**Task:**
Exactly as they appear below, repeat the lines from the one with "Task: Open the" through the one with "The width and", and no others.

**Information shown:**
»»

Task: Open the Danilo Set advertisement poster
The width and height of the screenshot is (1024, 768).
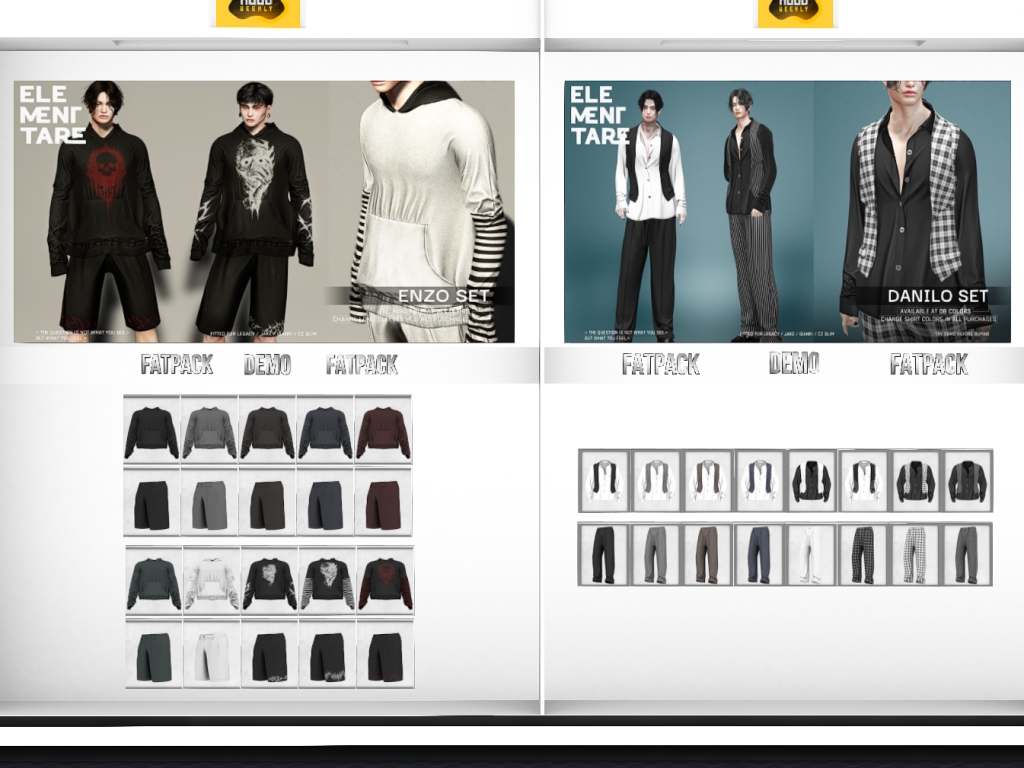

««
»»

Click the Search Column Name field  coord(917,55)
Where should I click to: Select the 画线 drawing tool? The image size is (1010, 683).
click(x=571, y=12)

««
»»

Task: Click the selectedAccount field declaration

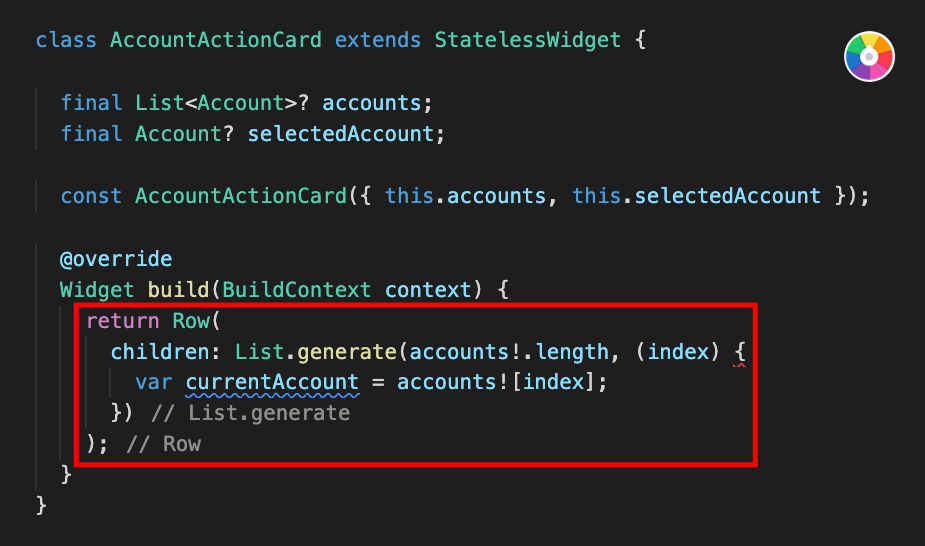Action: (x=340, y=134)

««

**Task response:**
Task: Open the Danilo Set advertisement poster
The width and height of the screenshot is (1024, 768).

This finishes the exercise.